# Year of Work



## JJireh (Feb 7, 2013)

I am going to start this thread in hopes that it will spur me to make this my year of clearing out my stick buckets.

I am going to start with a clean slate...literally. I cleaned my workspace out in the garage and semi-organized. I am going to start with finishing some on going sticks and design some new ones


----------



## cobalt (Nov 14, 2013)

wow a near clean bench give you 2 days to mess it up and everything around it lol

I have tidy up my workspace well the workshop, nees to tidy up the conservatory art work all over the place


----------



## JJireh (Feb 7, 2013)

Maybe once it warms up  Things do seem to pile up, but at least I have gotten organized to get running


----------



## Thistle (Nov 30, 2013)

Wow, very nice work space, JJ !







Looks like you've got some nice sticks there to play with too.

BTW, that is perhaps THE most comfortable work stool I've ever seen!

● **Raw data**
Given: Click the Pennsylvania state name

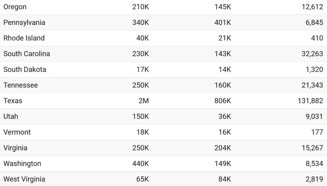Looking at the screenshot, I should point(24,22).
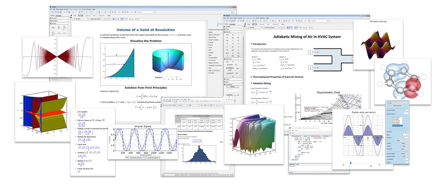Click Italic icon in Solid of Revolution toolbar
Image resolution: width=445 pixels, height=186 pixels.
[116, 19]
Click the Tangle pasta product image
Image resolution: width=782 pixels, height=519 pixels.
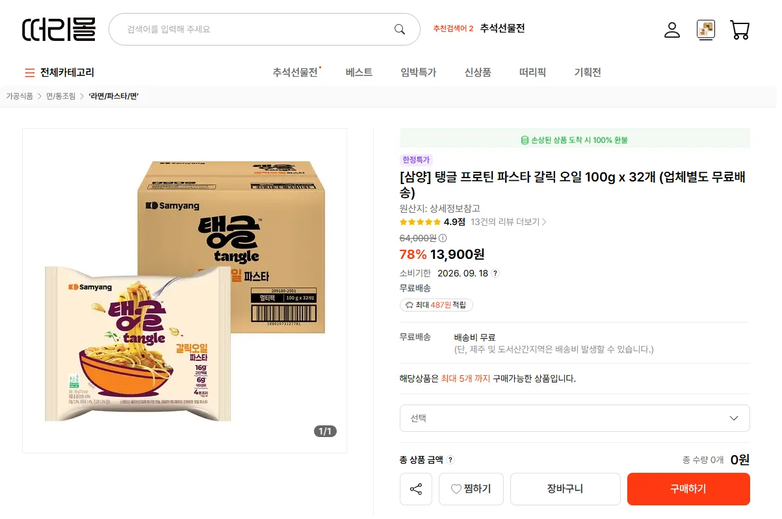[185, 291]
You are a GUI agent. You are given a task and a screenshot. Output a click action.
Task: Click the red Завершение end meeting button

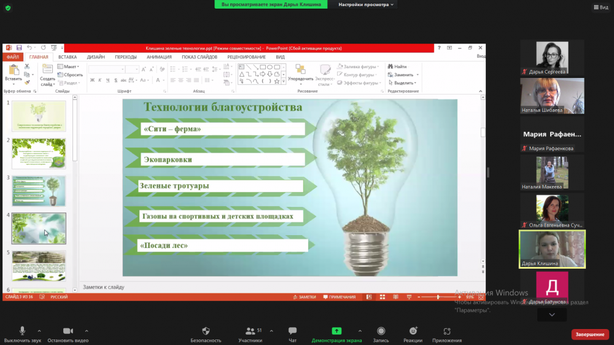(x=589, y=335)
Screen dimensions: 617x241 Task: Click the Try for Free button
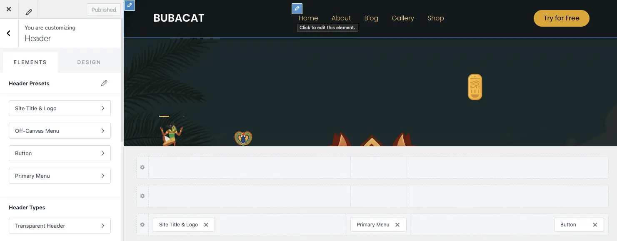(561, 18)
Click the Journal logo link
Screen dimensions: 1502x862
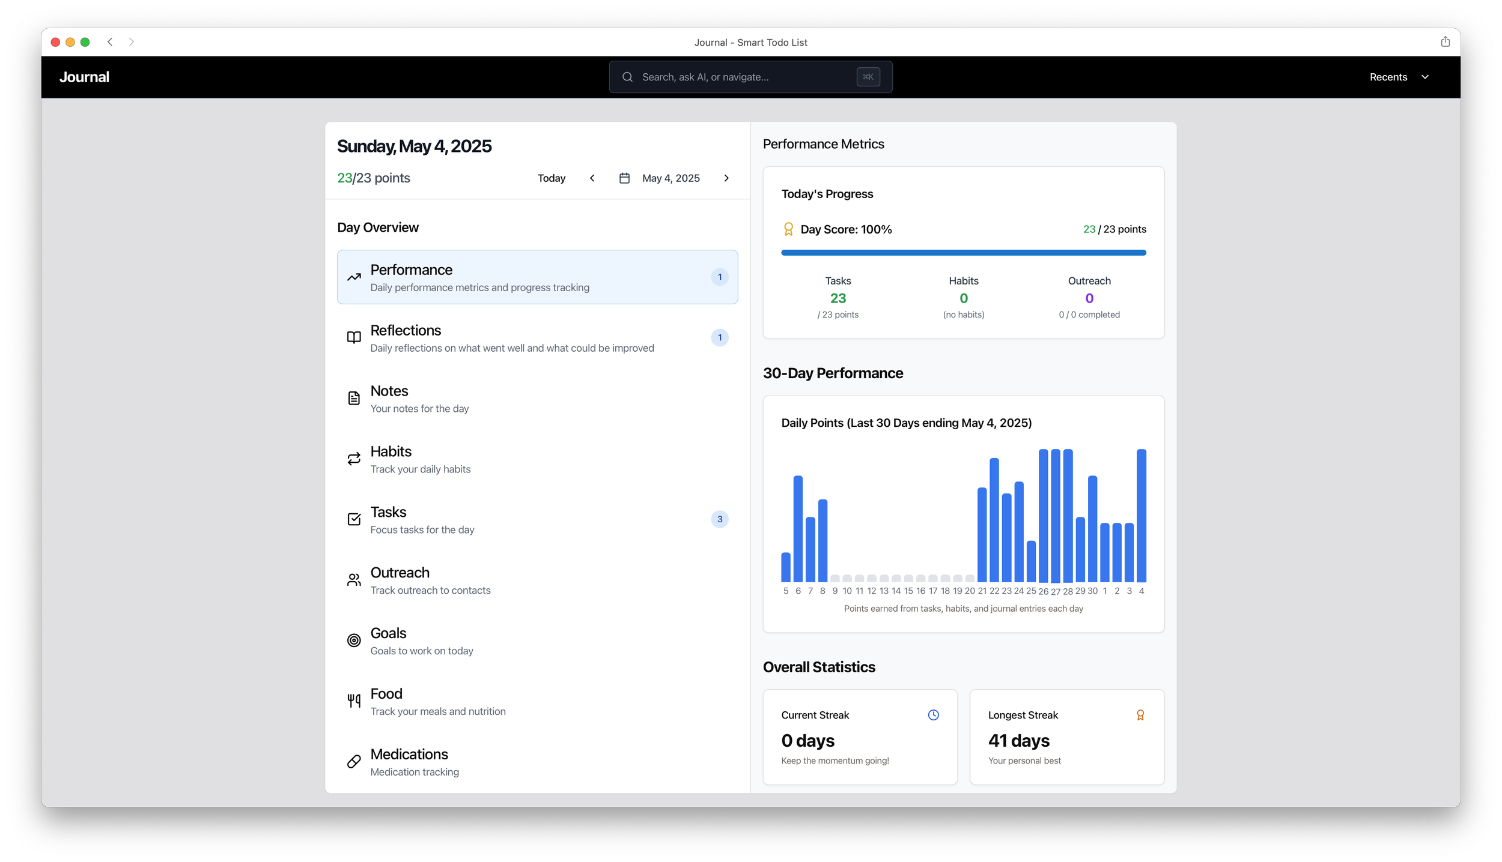click(84, 77)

● **Task set**
1 > Answer these about the forum thread:
(a) Where is the workspace that JJireh cleaned out?
(b) Which area does cobalt say still needs tidying?
(c) What does Thistle call the most comfortable one ever seen?
2 > Can you quote the records from the line holding "Screen dimensions: 617x241" through the end of the records, inclusive, with the pictures left out?

● **Solution list**
1 >
(a) In the garage.
(b) The conservatory, with art work all over the place.
(c) The work stool.

2 >
Screen dimensions: 617x241 Task: Click the Try for Free button
(561, 18)
Click the Journal logo link
Screen dimensions: 1502x862
click(84, 77)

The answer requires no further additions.